A montage of archival footage from the 75th anniversary of the Battle of Gettysburg.

I really enjoyed the article “REBEL GRAY’S GOLDEN DAYS: In 1911, LR filled to the brim with Confederate veterans,” by Jake Sandlin that ran in the Arkansas Democrat-Gazette on May 15, 2011. It took 81 years before more people to gather in Little Rock for another event (Bill Clinton’s election to president)  I will be sharing portions of it the next few days and here is the first part: 

Camp Shaver Little Rock, Ark., DURING CONFEDERATE VETERANS REUNION MAY, 1911

Camp Shaver Little Rock, Ark., DURING CONFEDERATE VETERANS REUNION MAY, 1911 

 At a time when the men who fought in the Civil War could still gather to be revered and celebrated, Little Rock laid out the red carpet for the 1911 United Confederate Veterans Reunion marking the war’s 50th anniversary.

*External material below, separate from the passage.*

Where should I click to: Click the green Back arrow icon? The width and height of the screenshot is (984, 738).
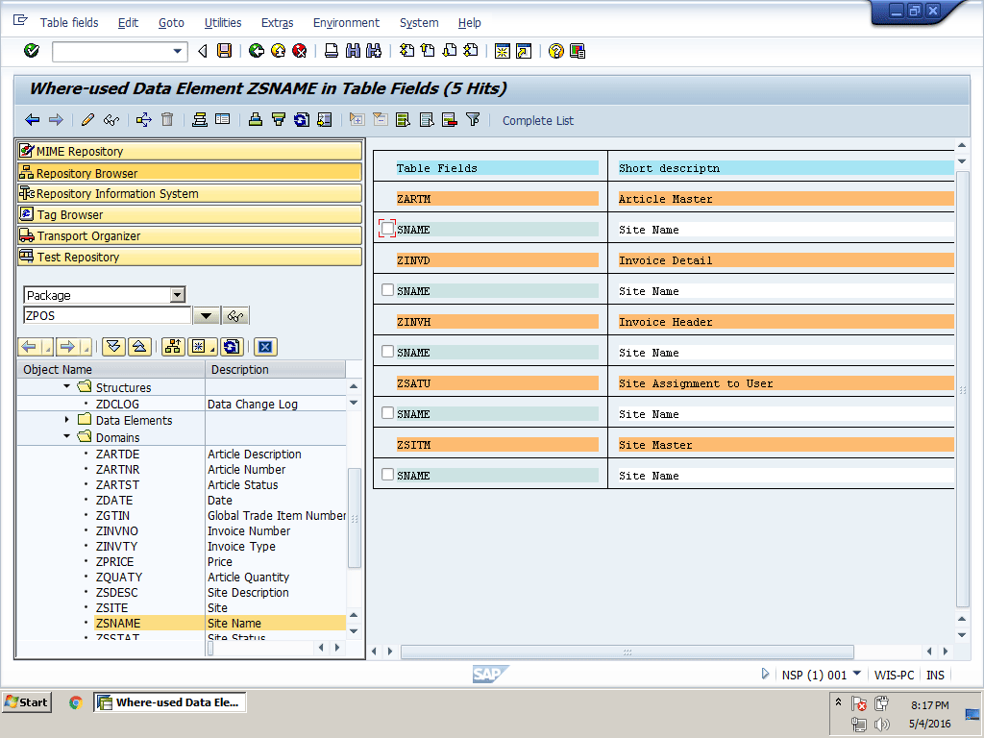(x=256, y=51)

Up to 140,000 visitors — mostly Confederate veterans, their wives, sons, daughters and widows — converged on Little Rock. Only about 50,000 had been expected. At the time, Little Rock’s population was 45,941.

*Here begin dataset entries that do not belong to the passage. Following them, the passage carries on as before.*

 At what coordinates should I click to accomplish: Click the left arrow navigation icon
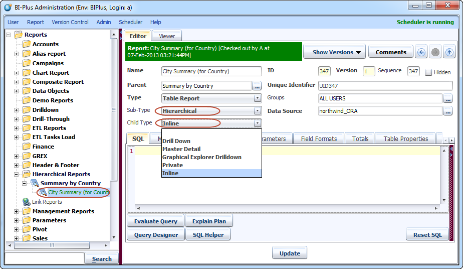(x=422, y=52)
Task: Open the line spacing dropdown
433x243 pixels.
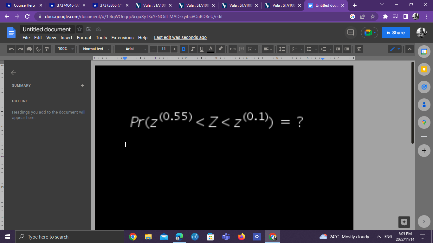Action: [x=282, y=49]
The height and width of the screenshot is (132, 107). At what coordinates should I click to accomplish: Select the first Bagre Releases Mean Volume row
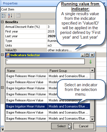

Not until November 1992, when former Arkansas Gov. Bill Clinton was elected president, were more people believed to have gathered in Little Rock at one time than during the May 16-18, 1911, Confederate reunion.

“Whatever city hosted the war’s golden anniversary reunion for the United Confederate Veterans was going to benefit significantly from the influx of tourism dollars,” said Bill Gurley, curator of the Arkansas Civil War exhibit “An Enduring Union” at the Old State House Museum in downtown Little Rock. “It was a big deal to see who could host that particular reunion. It also meant a significant financial outlay to make everything ready for the tourists coming into the city.

“I can’t think of anything that would come close to that now,” he added.

Riverfest, Little Rock’s annual Memorial Day weekend arts and music festival, typically draws more than 220,000 people each year, but that’s counting repeat visitors who buy three-day passes and volunteers who work at the event.___________

The United Confederate Veterans (UCV) National Reunion parade in Little Rock (Pulaski County), one of the largest gatherings of Confederate veterans in the United States in the twentieth century; May 1911. The national UCV Reunion returned to Little Rock a second time in 1928.